## Work item
Count up the lines of the data below that contain the string "about", then give only the total.

Collected data:
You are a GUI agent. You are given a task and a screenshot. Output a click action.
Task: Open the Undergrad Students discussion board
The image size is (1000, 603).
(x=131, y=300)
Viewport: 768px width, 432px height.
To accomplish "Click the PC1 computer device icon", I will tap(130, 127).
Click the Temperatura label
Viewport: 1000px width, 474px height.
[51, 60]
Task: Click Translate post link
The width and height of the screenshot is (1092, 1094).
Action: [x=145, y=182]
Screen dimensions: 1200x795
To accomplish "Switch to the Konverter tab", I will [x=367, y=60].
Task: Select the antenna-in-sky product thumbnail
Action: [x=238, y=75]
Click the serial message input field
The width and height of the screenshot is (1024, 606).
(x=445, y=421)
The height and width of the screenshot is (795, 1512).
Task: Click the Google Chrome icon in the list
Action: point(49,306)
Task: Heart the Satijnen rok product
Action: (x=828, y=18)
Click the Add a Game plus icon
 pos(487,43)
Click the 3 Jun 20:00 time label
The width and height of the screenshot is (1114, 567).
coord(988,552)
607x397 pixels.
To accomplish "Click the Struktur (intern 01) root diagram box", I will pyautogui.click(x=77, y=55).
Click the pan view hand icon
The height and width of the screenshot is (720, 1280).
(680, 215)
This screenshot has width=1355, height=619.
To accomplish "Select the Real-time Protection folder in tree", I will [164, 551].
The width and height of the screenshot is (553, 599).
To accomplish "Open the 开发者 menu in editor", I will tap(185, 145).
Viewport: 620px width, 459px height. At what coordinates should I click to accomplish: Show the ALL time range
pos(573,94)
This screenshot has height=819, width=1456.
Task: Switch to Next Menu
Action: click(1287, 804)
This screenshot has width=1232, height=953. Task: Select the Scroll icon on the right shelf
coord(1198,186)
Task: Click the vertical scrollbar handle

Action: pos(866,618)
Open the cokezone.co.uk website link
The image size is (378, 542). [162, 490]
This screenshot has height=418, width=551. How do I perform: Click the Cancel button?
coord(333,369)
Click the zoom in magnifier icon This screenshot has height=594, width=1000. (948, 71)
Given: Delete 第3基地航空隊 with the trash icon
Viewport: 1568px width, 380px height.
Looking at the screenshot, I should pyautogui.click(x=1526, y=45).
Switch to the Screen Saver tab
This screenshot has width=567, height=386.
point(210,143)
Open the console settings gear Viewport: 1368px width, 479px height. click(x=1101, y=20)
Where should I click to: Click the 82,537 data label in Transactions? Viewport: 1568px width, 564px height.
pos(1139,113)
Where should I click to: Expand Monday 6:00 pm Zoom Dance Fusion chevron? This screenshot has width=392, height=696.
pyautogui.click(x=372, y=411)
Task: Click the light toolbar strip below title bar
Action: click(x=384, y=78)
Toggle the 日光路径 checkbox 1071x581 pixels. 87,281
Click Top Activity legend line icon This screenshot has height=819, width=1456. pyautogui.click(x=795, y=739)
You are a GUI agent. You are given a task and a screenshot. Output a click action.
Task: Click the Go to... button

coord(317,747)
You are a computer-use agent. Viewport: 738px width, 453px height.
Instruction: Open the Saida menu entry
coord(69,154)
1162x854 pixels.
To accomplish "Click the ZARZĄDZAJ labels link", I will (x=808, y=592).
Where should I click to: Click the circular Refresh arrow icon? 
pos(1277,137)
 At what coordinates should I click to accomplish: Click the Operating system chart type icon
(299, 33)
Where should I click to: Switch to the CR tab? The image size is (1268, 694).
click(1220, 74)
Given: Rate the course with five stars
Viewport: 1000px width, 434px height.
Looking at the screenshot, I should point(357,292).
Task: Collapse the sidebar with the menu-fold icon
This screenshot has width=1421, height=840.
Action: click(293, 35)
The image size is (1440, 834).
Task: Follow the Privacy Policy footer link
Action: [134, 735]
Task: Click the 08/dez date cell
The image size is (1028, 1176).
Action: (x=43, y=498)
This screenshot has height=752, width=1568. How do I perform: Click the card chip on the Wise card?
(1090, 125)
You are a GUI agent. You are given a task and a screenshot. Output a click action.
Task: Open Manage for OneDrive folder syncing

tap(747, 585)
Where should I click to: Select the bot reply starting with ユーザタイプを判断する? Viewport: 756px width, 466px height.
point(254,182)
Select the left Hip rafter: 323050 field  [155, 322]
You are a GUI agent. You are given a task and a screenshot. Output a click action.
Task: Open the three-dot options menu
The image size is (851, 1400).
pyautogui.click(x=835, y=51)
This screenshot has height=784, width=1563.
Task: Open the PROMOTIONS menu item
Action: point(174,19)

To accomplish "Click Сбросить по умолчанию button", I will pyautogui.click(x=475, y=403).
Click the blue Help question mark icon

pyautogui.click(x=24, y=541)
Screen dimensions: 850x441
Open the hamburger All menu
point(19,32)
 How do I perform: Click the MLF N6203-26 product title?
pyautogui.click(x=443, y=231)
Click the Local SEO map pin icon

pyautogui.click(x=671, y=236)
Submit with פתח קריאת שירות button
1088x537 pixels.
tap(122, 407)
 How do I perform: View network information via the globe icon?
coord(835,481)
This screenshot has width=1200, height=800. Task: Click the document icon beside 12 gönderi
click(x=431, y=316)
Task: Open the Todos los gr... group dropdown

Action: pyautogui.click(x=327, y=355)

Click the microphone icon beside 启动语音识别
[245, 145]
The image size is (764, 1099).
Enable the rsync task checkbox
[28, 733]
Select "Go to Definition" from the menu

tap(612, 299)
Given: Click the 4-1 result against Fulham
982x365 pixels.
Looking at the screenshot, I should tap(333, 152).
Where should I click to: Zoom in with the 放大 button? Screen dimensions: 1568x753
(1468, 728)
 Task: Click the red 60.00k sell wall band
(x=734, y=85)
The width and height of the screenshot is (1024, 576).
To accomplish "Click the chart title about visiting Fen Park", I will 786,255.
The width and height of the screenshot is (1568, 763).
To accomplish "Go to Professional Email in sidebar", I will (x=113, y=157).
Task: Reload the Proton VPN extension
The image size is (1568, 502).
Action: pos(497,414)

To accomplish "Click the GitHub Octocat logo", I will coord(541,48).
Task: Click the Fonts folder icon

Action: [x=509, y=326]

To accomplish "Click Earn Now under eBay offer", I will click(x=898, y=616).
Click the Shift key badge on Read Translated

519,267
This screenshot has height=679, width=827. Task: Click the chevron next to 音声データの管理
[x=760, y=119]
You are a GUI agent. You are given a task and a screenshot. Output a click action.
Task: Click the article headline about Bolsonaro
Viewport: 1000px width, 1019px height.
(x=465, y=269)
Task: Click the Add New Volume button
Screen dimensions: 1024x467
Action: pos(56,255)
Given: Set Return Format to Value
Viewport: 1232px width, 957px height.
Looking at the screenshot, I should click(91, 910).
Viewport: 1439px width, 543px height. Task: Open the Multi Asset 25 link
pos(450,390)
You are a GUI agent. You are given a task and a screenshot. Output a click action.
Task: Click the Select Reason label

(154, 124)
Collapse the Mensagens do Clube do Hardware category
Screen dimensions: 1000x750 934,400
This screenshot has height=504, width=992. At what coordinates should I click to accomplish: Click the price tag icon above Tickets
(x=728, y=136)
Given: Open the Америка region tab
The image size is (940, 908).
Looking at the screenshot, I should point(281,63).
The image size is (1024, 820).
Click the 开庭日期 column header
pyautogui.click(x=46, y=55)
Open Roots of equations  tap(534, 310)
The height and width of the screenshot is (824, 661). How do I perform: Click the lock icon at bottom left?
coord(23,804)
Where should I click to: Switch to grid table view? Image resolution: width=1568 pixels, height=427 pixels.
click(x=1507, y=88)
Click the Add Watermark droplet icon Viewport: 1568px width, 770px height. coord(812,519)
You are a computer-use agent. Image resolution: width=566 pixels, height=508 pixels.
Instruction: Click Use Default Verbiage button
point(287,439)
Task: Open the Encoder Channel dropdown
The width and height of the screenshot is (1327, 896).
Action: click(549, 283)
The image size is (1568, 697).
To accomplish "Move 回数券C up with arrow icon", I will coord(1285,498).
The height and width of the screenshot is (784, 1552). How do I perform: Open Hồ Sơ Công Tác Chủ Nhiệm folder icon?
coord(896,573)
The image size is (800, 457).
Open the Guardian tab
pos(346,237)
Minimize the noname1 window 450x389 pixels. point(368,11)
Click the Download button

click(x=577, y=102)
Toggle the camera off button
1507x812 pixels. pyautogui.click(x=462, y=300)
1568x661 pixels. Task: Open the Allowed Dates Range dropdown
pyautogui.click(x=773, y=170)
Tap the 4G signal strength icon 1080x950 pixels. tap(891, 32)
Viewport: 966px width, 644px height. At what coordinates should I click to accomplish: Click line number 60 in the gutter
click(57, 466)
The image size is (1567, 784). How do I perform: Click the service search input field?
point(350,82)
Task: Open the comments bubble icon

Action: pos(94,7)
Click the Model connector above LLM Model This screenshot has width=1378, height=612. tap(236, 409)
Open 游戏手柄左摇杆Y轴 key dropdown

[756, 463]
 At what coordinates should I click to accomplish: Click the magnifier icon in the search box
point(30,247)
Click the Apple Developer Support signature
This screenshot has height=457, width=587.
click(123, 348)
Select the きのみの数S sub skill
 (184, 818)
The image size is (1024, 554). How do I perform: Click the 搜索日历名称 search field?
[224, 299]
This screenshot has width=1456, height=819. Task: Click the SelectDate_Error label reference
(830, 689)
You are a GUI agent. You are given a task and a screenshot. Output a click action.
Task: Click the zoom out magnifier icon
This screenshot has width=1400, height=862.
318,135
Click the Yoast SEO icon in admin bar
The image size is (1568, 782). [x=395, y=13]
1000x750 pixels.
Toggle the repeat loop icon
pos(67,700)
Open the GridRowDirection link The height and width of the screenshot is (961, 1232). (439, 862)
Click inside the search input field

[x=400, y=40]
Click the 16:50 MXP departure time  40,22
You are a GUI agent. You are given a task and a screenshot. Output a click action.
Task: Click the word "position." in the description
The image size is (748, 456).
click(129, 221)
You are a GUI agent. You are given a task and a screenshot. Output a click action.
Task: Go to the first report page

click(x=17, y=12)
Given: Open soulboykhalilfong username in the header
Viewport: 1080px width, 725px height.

## Exercise response
2